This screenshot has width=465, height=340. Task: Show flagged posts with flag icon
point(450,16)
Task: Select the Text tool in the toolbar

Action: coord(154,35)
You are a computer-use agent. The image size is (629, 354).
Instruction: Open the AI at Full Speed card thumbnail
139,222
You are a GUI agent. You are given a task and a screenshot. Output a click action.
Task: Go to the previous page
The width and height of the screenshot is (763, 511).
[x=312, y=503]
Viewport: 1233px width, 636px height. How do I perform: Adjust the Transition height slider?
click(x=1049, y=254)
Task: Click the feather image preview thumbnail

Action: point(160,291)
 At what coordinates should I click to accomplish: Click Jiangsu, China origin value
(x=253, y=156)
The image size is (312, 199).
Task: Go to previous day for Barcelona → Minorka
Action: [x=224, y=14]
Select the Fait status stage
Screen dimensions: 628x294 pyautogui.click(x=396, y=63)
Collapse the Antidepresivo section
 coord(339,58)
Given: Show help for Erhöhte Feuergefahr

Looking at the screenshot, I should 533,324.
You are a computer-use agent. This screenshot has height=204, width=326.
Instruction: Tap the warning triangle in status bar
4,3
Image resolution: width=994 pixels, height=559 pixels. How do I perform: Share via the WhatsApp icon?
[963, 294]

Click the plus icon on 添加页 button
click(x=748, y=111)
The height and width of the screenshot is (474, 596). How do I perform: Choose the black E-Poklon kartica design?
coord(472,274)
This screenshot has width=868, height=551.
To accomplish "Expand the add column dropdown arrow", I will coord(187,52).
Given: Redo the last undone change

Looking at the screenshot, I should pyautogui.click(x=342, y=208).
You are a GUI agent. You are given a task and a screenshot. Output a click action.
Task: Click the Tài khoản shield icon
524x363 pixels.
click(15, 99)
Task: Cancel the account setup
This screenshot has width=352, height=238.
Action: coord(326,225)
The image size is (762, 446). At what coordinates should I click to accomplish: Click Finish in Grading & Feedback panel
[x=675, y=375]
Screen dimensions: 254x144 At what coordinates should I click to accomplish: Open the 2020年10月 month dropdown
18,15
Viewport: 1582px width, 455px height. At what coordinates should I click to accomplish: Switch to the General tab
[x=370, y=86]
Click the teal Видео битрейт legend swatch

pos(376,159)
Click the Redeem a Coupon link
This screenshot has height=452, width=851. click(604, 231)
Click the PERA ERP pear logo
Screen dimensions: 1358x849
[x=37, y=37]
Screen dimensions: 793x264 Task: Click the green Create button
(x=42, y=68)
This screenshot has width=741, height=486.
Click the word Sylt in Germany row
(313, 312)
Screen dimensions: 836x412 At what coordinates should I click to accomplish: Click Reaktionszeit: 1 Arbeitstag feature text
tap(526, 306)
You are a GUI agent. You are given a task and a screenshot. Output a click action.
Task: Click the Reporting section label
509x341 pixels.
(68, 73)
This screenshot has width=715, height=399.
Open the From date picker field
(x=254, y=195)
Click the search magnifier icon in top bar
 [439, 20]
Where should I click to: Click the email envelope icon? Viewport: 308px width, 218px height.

**Exercise prompt:** Locate every line above that contains the word "Instruction" and copy each one out in full.

**Response for this exercise:**
Instruction: Open the AI at Full Speed card thumbnail
Instruction: Tap the warning triangle in status bar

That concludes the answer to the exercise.